• _What the task requires_: The entries shown below should be output exactly as they appear.

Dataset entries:
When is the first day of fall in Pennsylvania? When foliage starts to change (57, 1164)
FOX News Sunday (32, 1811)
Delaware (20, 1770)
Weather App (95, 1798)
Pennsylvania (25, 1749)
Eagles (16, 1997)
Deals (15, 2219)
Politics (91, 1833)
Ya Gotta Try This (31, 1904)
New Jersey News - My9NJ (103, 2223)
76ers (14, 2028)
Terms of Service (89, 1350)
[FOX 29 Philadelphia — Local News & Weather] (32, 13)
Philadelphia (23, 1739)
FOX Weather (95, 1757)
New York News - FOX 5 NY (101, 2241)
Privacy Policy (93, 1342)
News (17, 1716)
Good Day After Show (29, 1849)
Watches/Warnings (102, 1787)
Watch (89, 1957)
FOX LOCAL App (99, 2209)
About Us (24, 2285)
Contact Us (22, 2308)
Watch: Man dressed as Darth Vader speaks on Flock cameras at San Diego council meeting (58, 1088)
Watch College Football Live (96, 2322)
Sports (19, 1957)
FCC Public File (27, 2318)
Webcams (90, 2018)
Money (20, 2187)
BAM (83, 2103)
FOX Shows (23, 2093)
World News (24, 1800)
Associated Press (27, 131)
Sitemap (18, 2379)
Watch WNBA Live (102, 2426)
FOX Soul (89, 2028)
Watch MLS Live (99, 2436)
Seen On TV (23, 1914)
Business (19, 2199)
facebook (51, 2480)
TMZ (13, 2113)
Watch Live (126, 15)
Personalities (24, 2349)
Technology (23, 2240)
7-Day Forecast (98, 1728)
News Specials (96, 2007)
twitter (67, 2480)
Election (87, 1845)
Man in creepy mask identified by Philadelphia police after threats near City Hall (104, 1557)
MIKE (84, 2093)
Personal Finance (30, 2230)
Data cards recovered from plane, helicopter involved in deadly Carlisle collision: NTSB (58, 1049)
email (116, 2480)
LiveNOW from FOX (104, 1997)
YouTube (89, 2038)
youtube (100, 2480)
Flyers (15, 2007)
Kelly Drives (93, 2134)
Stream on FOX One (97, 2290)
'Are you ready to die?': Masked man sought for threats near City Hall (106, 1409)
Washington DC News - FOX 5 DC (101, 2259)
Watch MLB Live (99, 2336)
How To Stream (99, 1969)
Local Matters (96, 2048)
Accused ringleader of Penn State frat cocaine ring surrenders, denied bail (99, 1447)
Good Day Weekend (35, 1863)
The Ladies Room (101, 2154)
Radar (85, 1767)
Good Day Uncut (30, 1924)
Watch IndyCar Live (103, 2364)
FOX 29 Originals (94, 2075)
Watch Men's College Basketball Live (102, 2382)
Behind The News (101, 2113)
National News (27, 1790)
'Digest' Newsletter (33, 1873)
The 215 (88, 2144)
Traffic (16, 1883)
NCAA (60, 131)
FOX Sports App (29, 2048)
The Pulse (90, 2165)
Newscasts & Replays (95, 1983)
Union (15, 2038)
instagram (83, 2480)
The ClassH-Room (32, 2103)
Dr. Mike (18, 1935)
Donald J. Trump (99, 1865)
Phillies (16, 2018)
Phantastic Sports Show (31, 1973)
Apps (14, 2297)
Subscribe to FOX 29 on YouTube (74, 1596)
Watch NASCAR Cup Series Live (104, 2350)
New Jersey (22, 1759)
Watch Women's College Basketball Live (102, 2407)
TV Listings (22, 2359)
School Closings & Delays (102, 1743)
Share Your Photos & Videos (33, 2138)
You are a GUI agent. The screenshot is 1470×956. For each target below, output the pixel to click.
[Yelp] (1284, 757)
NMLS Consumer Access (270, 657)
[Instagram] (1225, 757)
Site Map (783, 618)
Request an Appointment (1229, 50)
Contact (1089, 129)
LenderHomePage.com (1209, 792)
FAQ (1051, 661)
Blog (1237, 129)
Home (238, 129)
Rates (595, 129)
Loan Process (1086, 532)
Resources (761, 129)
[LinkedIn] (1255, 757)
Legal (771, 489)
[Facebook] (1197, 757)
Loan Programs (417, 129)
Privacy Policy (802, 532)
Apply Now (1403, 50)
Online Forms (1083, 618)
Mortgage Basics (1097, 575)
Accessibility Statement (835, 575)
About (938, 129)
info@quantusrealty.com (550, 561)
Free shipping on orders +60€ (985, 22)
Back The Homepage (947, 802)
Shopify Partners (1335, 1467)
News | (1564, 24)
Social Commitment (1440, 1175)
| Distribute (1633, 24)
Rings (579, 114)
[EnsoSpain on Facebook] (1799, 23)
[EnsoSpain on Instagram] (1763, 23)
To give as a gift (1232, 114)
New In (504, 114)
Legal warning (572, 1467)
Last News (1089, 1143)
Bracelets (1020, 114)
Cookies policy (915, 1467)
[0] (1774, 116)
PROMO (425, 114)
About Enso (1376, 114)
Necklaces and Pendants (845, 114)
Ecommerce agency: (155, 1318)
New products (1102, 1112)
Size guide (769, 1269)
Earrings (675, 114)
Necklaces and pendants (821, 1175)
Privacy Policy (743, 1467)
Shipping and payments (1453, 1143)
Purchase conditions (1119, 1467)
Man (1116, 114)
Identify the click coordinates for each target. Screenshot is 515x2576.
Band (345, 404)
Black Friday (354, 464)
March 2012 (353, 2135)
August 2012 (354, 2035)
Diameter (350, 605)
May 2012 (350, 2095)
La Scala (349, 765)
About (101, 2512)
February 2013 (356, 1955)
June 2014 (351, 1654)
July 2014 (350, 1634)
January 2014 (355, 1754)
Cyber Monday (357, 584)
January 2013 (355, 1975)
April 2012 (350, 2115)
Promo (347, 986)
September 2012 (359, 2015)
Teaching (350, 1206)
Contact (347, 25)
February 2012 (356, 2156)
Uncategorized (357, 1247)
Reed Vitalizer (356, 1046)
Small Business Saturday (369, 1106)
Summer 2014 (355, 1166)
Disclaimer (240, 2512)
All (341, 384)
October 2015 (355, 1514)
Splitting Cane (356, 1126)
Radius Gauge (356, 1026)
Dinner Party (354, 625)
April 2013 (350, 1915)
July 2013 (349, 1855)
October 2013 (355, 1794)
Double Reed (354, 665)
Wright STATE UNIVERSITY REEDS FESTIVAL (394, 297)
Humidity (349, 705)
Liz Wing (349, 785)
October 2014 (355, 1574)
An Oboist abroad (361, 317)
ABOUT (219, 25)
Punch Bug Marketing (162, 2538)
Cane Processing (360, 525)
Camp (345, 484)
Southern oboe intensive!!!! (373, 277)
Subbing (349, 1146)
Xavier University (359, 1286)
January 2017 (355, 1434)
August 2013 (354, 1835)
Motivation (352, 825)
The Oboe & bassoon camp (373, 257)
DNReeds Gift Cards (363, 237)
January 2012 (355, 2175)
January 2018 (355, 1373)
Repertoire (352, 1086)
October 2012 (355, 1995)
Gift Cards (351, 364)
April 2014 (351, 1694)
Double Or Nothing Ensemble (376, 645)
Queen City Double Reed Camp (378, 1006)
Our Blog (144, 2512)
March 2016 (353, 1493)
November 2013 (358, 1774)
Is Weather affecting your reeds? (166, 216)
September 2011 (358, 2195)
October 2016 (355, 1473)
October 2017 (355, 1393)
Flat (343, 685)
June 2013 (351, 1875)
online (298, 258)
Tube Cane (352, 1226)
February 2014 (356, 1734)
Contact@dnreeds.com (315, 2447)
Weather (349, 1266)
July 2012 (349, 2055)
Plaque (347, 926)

• _Response to the task_:
When is the first day of fall in Pennsylvania? When foliage starts to change (57, 1164)
FOX News Sunday (32, 1811)
Delaware (20, 1770)
Weather App (95, 1798)
Pennsylvania (25, 1749)
Eagles (16, 1997)
Deals (15, 2219)
Politics (91, 1833)
Ya Gotta Try This (31, 1904)
New Jersey News - My9NJ (103, 2223)
76ers (14, 2028)
Terms of Service (89, 1350)
[FOX 29 Philadelphia — Local News & Weather] (32, 13)
Philadelphia (23, 1739)
FOX Weather (95, 1757)
New York News - FOX 5 NY (101, 2241)
Privacy Policy (93, 1342)
News (17, 1716)
Good Day After Show (29, 1849)
Watches/Warnings (102, 1787)
Watch (89, 1957)
FOX LOCAL App (99, 2209)
About Us (24, 2285)
Contact Us (22, 2308)
Watch: Man dressed as Darth Vader speaks on Flock cameras at San Diego council meeting (58, 1088)
Watch College Football Live (96, 2322)
Sports (19, 1957)
FCC Public File (27, 2318)
Webcams (90, 2018)
Money (20, 2187)
BAM (83, 2103)
FOX Shows (23, 2093)
World News (24, 1800)
Associated Press (27, 131)
Sitemap (18, 2379)
Watch WNBA Live (102, 2426)
FOX Soul (89, 2028)
Watch MLS Live (99, 2436)
Seen On TV (23, 1914)
Business (19, 2199)
facebook (51, 2480)
TMZ (13, 2113)
Watch Live (126, 15)
Personalities (24, 2349)
Technology (23, 2240)
7-Day Forecast (98, 1728)
News Specials (96, 2007)
twitter (67, 2480)
Election (87, 1845)
Man in creepy mask identified by Philadelphia police after threats near City Hall (104, 1557)
MIKE (84, 2093)
Personal Finance (30, 2230)
Data cards recovered from plane, helicopter involved in deadly Carlisle collision: NTSB (58, 1049)
email (116, 2480)
LiveNOW from FOX (104, 1997)
YouTube (89, 2038)
youtube (100, 2480)
Flyers (15, 2007)
Kelly Drives (93, 2134)
Stream on FOX One (97, 2290)
'Are you ready to die?': Masked man sought for threats near City Hall (106, 1409)
Washington DC News - FOX 5 DC (101, 2259)
Watch MLB Live (99, 2336)
How To Stream (99, 1969)
Local Matters (96, 2048)
Accused ringleader of Penn State frat cocaine ring surrenders, denied bail (99, 1447)
Good Day Weekend (35, 1863)
The Ladies Room (101, 2154)
Radar (85, 1767)
Good Day Uncut (30, 1924)
Watch IndyCar Live (103, 2364)
FOX 29 Originals (94, 2075)
Watch Men's College Basketball Live (102, 2382)
Behind The News (101, 2113)
National News (27, 1790)
'Digest' Newsletter (33, 1873)
The 215 (88, 2144)
Traffic (16, 1883)
NCAA (60, 131)
FOX Sports App (29, 2048)
The Pulse (90, 2165)
Newscasts & Replays (95, 1983)
Union (15, 2038)
instagram (83, 2480)
The ClassH-Room (32, 2103)
Dr. Mike (18, 1935)
Donald J. Trump (99, 1865)
Phillies (16, 2018)
Phantastic Sports Show (31, 1973)
Apps (14, 2297)
Subscribe to FOX 29 on YouTube (74, 1596)
Watch NASCAR Cup Series Live (104, 2350)
New Jersey (22, 1759)
Watch Women's College Basketball Live (102, 2407)
TV Listings (22, 2359)
School Closings & Delays (102, 1743)
Share Your Photos & Videos (33, 2138)
You are a GUI agent. The screenshot is 1470×956. For each target below, output the pixel to click.
[Yelp] (1284, 757)
NMLS Consumer Access (270, 657)
[Instagram] (1225, 757)
Site Map (783, 618)
Request an Appointment (1229, 50)
Contact (1089, 129)
LenderHomePage.com (1209, 792)
FAQ (1051, 661)
Blog (1237, 129)
Home (238, 129)
Rates (595, 129)
Loan Process (1086, 532)
Resources (761, 129)
[LinkedIn] (1255, 757)
Legal (771, 489)
[Facebook] (1197, 757)
Loan Programs (417, 129)
Privacy Policy (802, 532)
Apply Now (1403, 50)
Online Forms (1083, 618)
Mortgage Basics (1097, 575)
Accessibility Statement (835, 575)
About (938, 129)
info@quantusrealty.com (550, 561)
Free shipping on orders +60€ (985, 22)
Back The Homepage (947, 802)
Shopify Partners (1335, 1467)
News | (1564, 24)
Social Commitment (1440, 1175)
| Distribute (1633, 24)
Rings (579, 114)
[EnsoSpain on Facebook] (1799, 23)
[EnsoSpain on Instagram] (1763, 23)
To give as a gift (1232, 114)
New In (504, 114)
Legal warning (572, 1467)
Last News (1089, 1143)
Bracelets (1020, 114)
Cookies policy (915, 1467)
[0] (1774, 116)
PROMO (425, 114)
About Enso (1376, 114)
Necklaces and Pendants (845, 114)
Ecommerce agency: (155, 1318)
New products (1102, 1112)
Size guide (769, 1269)
Earrings (675, 114)
Necklaces and pendants (821, 1175)
Privacy Policy (743, 1467)
Shipping and payments (1453, 1143)
Purchase conditions (1119, 1467)
Man (1116, 114)
Identify the click coordinates for each target. Screenshot is 515x2576.
Band (345, 404)
Black Friday (354, 464)
March 2012 (353, 2135)
August 2012 (354, 2035)
Diameter (350, 605)
May 2012 (350, 2095)
La Scala (349, 765)
About (101, 2512)
February 2013 (356, 1955)
June 2014 (351, 1654)
July 2014 (350, 1634)
January 2014 (355, 1754)
Cyber Monday (357, 584)
January 2013 (355, 1975)
April 2012 (350, 2115)
Promo (347, 986)
September 2012 (359, 2015)
Teaching (350, 1206)
Contact (347, 25)
February 2012 (356, 2156)
Uncategorized (357, 1247)
Reed Vitalizer (356, 1046)
Small Business Saturday (369, 1106)
Summer 2014 (355, 1166)
Disclaimer (240, 2512)
All (341, 384)
October 2015 (355, 1514)
Splitting Cane (356, 1126)
Radius Gauge (356, 1026)
Dinner Party (354, 625)
April 2013 (350, 1915)
July 2013 (349, 1855)
October 2013 (355, 1794)
Double Reed (354, 665)
Wright STATE UNIVERSITY REEDS FESTIVAL (394, 297)
Humidity (349, 705)
Liz Wing (349, 785)
October 2014 (355, 1574)
An Oboist abroad (361, 317)
ABOUT (219, 25)
Punch Bug Marketing (162, 2538)
Cane Processing (360, 525)
Camp (345, 484)
Southern oboe intensive!!!! (373, 277)
Subbing (349, 1146)
Xavier University (359, 1286)
January 2017 (355, 1434)
August 2013 (354, 1835)
Motivation (352, 825)
The Oboe & bassoon camp (373, 257)
DNReeds Gift Cards (363, 237)
January 2012 (355, 2175)
January 2018 (355, 1373)
Repertoire (352, 1086)
October 2012 (355, 1995)
Gift Cards (351, 364)
April 2014 (351, 1694)
Double Or Nothing Ensemble (376, 645)
Queen City Double Reed Camp (378, 1006)
Our Blog (144, 2512)
March 2016 (353, 1493)
November 2013 (358, 1774)
Is Weather affecting your reeds? (166, 216)
September 2011 (358, 2195)
October 2016 (355, 1473)
October 2017 (355, 1393)
Flat (343, 685)
June 2013 (351, 1875)
online (298, 258)
Tube Cane (352, 1226)
February 2014 (356, 1734)
Contact@dnreeds.com (315, 2447)
Weather (349, 1266)
July 2012 (349, 2055)
Plaque (347, 926)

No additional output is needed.